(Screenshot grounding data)

==========

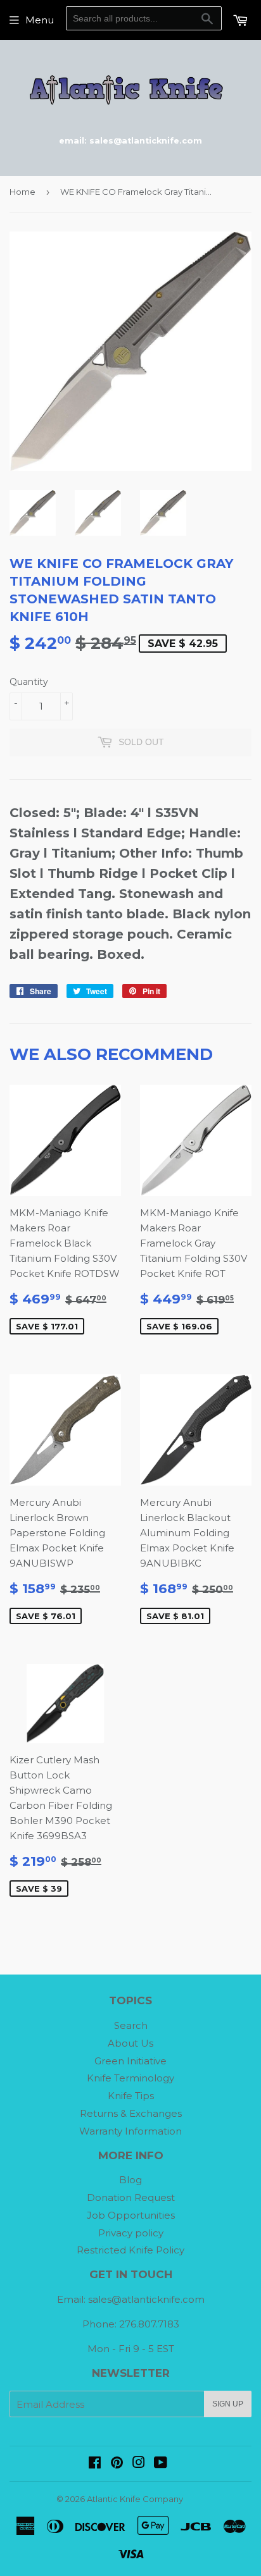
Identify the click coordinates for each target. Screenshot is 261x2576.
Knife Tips (131, 2096)
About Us (130, 2043)
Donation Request (131, 2197)
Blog (130, 2180)
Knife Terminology (130, 2078)
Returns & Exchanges (131, 2113)
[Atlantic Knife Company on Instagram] (138, 2464)
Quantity (29, 681)
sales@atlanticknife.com (146, 2299)
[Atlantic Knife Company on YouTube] (160, 2464)
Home (22, 192)
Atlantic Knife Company (135, 2499)
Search (131, 2025)
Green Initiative (130, 2061)
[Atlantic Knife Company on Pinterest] (117, 2464)
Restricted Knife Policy (130, 2250)
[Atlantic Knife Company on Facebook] (94, 2464)
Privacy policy (130, 2233)
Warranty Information (130, 2131)
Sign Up (227, 2404)
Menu (39, 20)
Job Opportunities (131, 2215)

==========

For the word "Company", tally the lines of the entries in which it appears and give the total alone.

5